Temos que falar do trabalho de Luís Castro no Levante
Temos que falar do trabalho de Luís Castro no Levante.
Quando chegou, em dezembro de 2025, o Levante era último classificado da LaLiga, a seis pontos da salvação. Uma equipa praticamente dada como morta na luta pela manutenção.
Hoje, está salvo. E a forma como lá chegou é que torna esta história notável.
Nas últimas dez jornadas, o Levante somou 19 pontos. Nesse período, foi a terceira melhor equipa de toda a LaLiga, a apenas 1 ponto do Real Madrid e a 5 do Barcelona, que fez 24. Quando a equipa mais precisava de mostrar as garras, foi precisamente aí que respondeu, com método e com uma ideia de jogo clara transmitida a um grupo em sofrimento.
E este percurso ganha outro significado quando se olha para trás.

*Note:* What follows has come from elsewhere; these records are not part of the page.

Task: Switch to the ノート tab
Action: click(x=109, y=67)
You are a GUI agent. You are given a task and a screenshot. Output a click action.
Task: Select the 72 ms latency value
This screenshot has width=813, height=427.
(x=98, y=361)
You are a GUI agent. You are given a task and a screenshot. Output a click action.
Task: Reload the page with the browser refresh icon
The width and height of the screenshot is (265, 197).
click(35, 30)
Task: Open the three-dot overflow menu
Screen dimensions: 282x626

Luís Castro venceu a Youth League pelo Benfica, uma das maiores conquistas da formação portuguesa. Passou depois pela segunda divisão francesa, fez um bom trabalho, e rumou ao Nantes. A passagem não correu como esperado, mas mostrou momentos da sua qualidade.

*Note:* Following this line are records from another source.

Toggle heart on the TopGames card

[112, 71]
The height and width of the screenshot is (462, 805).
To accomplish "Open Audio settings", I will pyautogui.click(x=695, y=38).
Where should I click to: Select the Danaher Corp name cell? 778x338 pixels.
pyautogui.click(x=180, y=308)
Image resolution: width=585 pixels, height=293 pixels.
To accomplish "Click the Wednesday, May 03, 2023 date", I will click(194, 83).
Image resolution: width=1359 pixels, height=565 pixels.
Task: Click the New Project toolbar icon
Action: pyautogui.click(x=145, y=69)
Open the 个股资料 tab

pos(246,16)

O mais revelador veio depois. O presidente do Nantes, Waldemar Kita, criticou-o publicamente de forma dura. Disse que Castro era "um formador" que "não pode ter sucesso". Disse que se arrependia de ter contratado um treinador "sem experiência" vindo da Ligue 2.
Hoje, esse mesmo treinador acaba de salvar um clube da primeira divisão espanhola.
O rótulo de "formador" foi usado como crítica. Mas o que é ser formador, senão saber desenvolver, ensinar e fazer crescer? Foi exatamente isso que ele fez a um plantel inteiro em poucos meses.
Acredito que as gentes do Levante o vejam hoje como um herói. E com toda a razão.
Às vezes, aquilo que apontam como o teu maior defeito é, afinal, a tua maior qualidade. Depende apenas de quem está a olhar.